--- Records supplied ---

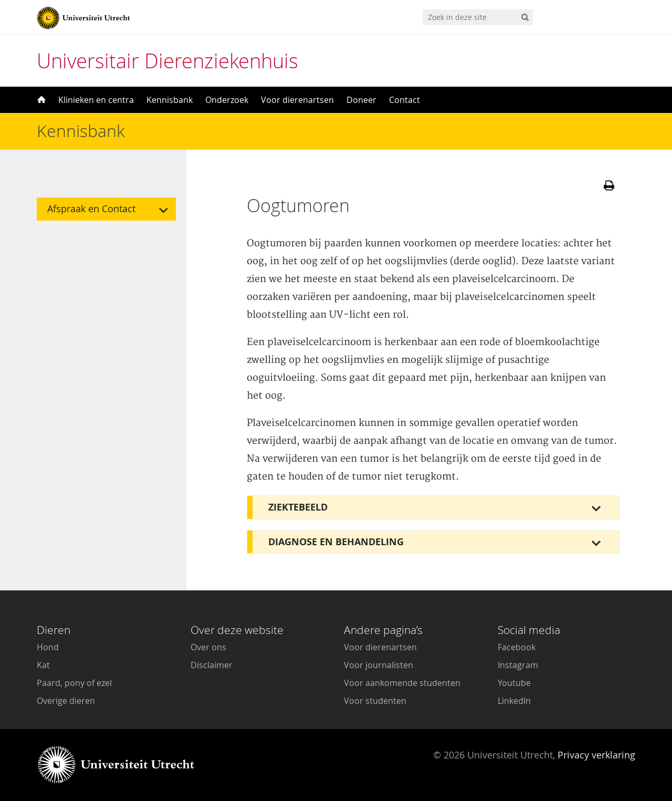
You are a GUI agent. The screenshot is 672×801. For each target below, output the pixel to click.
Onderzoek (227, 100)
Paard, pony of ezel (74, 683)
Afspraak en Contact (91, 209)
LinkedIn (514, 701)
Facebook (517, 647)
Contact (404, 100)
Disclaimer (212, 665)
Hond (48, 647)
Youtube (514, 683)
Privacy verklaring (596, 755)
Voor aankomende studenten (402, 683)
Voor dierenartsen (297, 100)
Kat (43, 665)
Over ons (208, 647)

---

Lay out the data from the line containing "Youtube (514, 683)" through the end of the data as a numbered list, leaving out any blank lines.

1. Youtube (514, 683)
2. Privacy verklaring (596, 755)
3. Voor aankomende studenten (402, 683)
4. Voor dierenartsen (297, 100)
5. Kat (43, 665)
6. Over ons (208, 647)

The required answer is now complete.